All of this is gradually introduced, and keeps the short duration of the regular portion interesting throughout - without overwhelming you. This was thoroughly refined to ensure that players pick up skills and understand how something behaves before we have to deal with very much of it. And it builds well, properly applying setup and pay-off, to where you have the satisfaction of doing well and avoid the frustration of being overpowered. All this without sparing you from brainteasers - and the final sections of this are well worth soldiering on even if you do find some bits tough. As already mentioned, this takes place in our world, with the laws of gravity, etc. in full effect(well, you can survive steeper drops than you might think - you have leg-braces), and thus, the only stuff you find yourself having to pick up on are the materials at your disposal, and the titular benders of space and time, which are entirely consistent and intuitive. Simultaneously you feel free, with tremendous power at your fingertips, and in a world of rules and consequence.

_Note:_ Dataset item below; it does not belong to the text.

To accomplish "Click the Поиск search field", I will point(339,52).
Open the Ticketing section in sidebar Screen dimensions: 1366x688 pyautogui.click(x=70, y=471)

The key elements of this type of thing thus remain intact - put this thing on that activator, press a button to temporarily open a door, etc. This can be your return to that, or it can be your introduction to such(comparatively, how many current FPS, fighting, or RTS games can you say that about?). And it does the rare in creating a memorable universe around that - one I look forward to returning to in the 2011 sequel. I want to stress that this is not an adventure or action title

  • this is all problems for you to solve. For all your interacting with

items around, there is no inventory. And as tense and fast-paced as it can be, you're never armed. It's you keeping yourself alive, getting from one room to another. This automatically saves progress so often that you don't have to worry about it yourself, as you'll seldom have to redo more than mere seconds - and if that isn't enough, you can also choose when to store it.

Not only is this unique in idea and execution, there are many different solutions because of the open nature of the "gun". The good, not great graphics lead your eyes to the issue you have to deal with, there are no distractions. There is no health bar, and the HUD only has the "sight"(and an indicator).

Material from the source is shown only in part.